--- Data in this exercise Enclosed Below ---

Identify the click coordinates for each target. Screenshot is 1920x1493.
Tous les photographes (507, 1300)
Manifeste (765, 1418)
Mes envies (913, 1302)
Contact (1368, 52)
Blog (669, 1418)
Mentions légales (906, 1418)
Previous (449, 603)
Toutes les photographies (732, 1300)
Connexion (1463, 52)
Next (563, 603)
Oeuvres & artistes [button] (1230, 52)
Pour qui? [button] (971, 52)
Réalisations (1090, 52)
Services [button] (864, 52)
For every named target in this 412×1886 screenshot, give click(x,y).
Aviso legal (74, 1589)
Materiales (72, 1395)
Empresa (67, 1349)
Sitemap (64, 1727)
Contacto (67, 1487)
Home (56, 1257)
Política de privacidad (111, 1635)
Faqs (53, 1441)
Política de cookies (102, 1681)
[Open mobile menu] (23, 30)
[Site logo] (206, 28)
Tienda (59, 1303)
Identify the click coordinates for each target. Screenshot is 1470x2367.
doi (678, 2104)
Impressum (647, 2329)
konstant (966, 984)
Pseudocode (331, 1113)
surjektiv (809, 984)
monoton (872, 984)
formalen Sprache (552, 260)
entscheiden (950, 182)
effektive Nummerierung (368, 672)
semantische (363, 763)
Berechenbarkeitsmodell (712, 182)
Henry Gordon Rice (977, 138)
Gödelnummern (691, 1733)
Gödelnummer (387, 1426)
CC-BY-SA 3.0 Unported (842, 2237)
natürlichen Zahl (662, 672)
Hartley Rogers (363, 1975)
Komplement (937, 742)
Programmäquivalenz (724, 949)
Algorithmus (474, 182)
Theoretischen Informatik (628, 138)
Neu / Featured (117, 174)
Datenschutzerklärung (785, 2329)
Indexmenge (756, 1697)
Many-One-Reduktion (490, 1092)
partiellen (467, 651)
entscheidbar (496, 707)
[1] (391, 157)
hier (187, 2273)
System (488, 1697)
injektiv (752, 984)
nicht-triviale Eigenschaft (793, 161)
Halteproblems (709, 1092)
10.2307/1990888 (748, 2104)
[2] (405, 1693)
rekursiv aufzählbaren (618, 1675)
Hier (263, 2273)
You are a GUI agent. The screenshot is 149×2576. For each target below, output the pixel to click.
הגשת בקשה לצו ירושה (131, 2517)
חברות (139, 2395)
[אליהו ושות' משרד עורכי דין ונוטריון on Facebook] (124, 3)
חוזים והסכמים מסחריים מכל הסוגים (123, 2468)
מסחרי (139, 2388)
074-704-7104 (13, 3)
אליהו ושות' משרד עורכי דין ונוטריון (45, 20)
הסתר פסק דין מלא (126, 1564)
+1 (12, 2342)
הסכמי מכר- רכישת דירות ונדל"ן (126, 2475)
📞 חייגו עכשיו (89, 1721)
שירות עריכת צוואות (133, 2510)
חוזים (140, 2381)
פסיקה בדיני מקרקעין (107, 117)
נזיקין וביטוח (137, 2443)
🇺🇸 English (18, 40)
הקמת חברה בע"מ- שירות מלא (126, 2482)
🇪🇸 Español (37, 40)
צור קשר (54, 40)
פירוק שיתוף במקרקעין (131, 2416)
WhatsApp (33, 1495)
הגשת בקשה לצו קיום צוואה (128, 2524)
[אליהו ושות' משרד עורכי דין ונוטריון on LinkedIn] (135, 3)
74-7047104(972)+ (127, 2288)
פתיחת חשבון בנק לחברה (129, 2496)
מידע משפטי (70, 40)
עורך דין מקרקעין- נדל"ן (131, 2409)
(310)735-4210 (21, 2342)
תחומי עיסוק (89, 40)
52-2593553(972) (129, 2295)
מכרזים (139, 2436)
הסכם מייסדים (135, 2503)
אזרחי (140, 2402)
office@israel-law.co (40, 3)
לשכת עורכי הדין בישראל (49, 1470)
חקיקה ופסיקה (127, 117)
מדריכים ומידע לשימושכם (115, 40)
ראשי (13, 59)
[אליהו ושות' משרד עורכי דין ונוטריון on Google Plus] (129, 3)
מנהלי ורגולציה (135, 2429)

--- End of Enclosed Data in this exercise ---

Problem >> Word for word, retype the lines from the one containing "Español (37, 40)" through the final line of the data, including both ends and nothing more.

Task answer >>
🇪🇸 Español (37, 40)
צור קשר (54, 40)
פירוק שיתוף במקרקעין (131, 2416)
WhatsApp (33, 1495)
הגשת בקשה לצו קיום צוואה (128, 2524)
[אליהו ושות' משרד עורכי דין ונוטריון on LinkedIn] (135, 3)
74-7047104(972)+ (127, 2288)
פתיחת חשבון בנק לחברה (129, 2496)
מידע משפטי (70, 40)
עורך דין מקרקעין- נדל"ן (131, 2409)
(310)735-4210 (21, 2342)
תחומי עיסוק (89, 40)
52-2593553(972) (129, 2295)
מכרזים (139, 2436)
הסכם מייסדים (135, 2503)
אזרחי (140, 2402)
office@israel-law.co (40, 3)
לשכת עורכי הדין בישראל (49, 1470)
חקיקה ופסיקה (127, 117)
מדריכים ומידע לשימושכם (115, 40)
ראשי (13, 59)
[אליהו ושות' משרד עורכי דין ונוטריון on Google Plus] (129, 3)
מנהלי ורגולציה (135, 2429)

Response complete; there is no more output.